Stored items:
⟨

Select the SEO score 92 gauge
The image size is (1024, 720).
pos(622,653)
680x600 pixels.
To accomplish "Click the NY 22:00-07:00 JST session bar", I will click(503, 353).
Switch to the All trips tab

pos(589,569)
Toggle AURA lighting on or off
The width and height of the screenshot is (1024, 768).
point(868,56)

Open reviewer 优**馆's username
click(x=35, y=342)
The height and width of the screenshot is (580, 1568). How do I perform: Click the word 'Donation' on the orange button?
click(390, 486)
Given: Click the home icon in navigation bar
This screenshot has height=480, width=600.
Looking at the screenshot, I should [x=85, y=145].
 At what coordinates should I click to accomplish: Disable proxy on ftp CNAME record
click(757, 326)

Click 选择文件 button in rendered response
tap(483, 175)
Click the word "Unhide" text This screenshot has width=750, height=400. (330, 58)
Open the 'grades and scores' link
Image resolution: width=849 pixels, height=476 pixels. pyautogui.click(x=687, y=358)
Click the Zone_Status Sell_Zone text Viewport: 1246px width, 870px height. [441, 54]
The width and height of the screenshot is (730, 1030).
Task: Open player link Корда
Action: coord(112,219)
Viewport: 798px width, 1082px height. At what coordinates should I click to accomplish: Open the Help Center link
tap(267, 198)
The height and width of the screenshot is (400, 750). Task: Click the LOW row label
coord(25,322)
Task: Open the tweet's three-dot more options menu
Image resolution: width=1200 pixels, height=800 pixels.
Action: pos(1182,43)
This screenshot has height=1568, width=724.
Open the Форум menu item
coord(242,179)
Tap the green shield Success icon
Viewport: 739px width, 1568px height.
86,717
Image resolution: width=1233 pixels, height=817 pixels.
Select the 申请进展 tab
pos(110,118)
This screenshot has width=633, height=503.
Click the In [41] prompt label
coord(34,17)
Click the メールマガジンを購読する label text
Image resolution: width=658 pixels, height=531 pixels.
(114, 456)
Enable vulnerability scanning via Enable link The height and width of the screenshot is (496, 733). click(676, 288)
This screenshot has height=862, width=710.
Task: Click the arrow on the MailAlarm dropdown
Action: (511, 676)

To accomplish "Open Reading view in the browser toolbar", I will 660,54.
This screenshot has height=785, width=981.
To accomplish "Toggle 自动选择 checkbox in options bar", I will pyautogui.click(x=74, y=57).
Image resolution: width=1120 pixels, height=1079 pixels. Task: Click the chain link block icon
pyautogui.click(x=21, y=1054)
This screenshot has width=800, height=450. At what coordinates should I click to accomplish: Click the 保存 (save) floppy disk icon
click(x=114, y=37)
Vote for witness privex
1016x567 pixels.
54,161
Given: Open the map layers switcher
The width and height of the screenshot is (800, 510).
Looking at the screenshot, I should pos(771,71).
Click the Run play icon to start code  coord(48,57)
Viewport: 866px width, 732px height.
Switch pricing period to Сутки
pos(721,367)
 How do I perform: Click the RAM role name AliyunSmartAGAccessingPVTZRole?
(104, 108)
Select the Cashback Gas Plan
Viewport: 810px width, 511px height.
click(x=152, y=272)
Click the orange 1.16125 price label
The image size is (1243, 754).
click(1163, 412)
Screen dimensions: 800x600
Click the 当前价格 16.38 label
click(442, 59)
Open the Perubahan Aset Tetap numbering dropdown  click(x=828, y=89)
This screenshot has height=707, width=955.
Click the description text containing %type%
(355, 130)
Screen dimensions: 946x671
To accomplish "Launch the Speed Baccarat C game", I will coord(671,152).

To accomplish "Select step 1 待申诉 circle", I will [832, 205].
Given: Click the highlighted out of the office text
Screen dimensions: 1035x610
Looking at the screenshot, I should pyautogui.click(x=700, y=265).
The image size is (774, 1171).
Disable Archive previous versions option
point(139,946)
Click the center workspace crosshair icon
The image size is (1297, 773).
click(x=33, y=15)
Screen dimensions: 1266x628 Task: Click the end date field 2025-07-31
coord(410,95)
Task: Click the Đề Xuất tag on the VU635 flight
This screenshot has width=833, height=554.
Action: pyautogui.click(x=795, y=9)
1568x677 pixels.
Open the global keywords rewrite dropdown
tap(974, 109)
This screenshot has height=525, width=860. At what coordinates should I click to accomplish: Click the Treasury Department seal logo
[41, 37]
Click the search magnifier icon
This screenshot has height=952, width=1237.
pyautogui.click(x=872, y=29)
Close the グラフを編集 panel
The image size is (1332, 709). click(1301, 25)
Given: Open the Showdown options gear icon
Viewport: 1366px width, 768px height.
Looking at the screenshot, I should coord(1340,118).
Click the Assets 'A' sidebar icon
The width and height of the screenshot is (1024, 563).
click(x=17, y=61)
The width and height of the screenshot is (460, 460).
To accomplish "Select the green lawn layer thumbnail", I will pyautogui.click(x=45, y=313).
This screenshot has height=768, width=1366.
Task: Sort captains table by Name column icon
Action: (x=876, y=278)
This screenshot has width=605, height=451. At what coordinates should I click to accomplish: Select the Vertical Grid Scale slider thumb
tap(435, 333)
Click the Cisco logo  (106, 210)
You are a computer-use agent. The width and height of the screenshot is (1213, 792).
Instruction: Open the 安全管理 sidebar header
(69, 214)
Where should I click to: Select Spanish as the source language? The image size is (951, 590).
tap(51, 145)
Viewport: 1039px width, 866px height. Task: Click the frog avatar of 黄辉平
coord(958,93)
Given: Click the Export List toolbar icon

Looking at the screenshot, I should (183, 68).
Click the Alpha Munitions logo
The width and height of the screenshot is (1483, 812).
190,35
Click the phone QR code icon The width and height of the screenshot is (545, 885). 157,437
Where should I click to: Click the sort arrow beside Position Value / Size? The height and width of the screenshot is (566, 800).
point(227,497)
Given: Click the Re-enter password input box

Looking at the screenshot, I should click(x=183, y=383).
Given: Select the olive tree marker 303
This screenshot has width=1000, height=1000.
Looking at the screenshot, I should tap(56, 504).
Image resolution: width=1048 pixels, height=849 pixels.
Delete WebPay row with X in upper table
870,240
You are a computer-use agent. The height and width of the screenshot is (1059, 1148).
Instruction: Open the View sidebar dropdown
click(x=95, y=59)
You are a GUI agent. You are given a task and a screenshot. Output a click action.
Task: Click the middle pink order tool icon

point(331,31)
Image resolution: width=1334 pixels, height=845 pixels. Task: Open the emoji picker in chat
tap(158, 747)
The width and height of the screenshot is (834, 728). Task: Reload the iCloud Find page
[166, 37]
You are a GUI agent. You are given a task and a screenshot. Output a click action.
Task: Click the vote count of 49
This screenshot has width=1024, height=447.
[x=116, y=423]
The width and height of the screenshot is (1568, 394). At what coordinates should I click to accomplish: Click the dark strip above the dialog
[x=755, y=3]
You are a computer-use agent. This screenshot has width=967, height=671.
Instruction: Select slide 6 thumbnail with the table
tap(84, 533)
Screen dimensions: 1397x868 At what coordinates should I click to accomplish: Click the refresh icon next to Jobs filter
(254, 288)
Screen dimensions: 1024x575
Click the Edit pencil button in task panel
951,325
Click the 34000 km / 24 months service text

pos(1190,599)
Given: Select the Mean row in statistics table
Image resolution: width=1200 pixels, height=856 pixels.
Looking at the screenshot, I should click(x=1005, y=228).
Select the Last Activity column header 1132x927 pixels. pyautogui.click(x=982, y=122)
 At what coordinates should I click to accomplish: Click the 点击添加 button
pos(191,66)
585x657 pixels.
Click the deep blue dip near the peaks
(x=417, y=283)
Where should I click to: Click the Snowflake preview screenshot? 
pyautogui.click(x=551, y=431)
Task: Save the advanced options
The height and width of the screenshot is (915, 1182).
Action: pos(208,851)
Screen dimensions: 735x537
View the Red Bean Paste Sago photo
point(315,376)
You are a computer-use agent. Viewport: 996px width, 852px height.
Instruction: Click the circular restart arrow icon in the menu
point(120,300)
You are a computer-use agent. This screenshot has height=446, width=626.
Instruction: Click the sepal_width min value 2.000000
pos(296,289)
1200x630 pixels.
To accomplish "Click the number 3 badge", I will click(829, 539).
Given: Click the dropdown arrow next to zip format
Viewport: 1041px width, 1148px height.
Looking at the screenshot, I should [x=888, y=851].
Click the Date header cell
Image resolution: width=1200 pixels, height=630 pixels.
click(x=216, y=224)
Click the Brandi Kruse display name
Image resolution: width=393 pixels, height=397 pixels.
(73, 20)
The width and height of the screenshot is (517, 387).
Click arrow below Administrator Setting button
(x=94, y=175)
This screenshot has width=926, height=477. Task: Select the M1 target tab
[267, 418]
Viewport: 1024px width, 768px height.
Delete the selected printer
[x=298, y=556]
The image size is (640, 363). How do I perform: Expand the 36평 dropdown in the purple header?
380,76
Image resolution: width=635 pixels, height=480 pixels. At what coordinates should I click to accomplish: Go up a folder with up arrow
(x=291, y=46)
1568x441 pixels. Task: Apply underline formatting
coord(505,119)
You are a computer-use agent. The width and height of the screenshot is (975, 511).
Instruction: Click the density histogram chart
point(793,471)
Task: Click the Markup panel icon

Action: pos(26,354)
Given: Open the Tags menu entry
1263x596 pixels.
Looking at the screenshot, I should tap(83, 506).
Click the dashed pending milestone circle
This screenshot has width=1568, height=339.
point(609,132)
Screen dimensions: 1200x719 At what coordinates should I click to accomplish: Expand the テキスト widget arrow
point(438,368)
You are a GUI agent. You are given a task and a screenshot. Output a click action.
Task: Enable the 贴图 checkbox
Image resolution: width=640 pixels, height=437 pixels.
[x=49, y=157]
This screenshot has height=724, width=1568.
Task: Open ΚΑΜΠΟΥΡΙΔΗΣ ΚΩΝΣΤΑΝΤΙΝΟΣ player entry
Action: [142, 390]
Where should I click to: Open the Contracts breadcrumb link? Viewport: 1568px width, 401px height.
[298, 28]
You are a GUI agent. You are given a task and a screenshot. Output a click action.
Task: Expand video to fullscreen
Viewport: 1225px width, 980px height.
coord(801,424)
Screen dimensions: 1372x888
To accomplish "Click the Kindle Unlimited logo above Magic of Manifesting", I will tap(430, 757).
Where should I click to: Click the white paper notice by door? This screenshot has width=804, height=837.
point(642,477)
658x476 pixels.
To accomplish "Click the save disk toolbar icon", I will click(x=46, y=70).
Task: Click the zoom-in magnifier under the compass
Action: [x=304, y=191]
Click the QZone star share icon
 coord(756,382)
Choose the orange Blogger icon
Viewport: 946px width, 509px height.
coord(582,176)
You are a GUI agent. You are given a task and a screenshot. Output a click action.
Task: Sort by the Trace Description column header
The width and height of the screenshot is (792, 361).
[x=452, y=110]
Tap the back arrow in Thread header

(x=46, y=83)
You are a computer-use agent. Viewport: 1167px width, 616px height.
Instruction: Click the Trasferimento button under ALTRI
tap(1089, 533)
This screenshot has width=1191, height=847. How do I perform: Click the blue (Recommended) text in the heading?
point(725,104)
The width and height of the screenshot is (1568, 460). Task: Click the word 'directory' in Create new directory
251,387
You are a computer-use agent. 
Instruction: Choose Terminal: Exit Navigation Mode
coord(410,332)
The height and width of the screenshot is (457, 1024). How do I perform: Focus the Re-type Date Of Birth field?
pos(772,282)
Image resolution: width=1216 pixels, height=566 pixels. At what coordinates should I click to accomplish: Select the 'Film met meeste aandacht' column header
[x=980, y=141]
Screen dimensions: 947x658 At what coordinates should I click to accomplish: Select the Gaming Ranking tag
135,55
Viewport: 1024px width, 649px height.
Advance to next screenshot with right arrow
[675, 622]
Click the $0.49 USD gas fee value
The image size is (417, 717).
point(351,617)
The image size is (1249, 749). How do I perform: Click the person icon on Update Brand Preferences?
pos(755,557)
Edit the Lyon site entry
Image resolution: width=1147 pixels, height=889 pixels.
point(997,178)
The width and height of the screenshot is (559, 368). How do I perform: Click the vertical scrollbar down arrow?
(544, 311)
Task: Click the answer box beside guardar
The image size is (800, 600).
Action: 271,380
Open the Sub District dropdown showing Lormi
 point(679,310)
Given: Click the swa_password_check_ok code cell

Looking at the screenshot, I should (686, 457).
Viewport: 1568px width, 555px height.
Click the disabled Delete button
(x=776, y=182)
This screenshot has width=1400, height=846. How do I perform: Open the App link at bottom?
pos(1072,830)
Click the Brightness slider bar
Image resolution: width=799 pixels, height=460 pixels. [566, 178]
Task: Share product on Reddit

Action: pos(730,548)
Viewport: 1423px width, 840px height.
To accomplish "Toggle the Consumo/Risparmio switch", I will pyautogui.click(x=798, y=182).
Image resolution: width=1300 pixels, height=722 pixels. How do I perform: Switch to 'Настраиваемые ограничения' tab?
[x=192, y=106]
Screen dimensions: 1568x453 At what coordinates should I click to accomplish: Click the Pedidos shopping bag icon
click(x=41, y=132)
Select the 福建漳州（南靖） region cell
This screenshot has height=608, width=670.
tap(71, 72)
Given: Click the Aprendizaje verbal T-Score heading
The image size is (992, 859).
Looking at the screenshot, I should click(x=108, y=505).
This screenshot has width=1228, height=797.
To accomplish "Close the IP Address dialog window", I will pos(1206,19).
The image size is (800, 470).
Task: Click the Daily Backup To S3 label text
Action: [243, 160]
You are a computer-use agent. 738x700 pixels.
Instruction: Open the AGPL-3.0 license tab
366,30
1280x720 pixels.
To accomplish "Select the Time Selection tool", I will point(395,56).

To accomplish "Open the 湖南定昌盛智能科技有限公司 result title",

⟩

Exercise objective
Check each line above for the word "Toggle", and copy the lines where it appears.

Result of the task
Toggle AURA lighting on or off
To accomplish "Toggle 自动选择 checkbox in options bar", I will pyautogui.click(x=74, y=57).
To accomplish "Toggle the Consumo/Risparmio switch", I will pyautogui.click(x=798, y=182).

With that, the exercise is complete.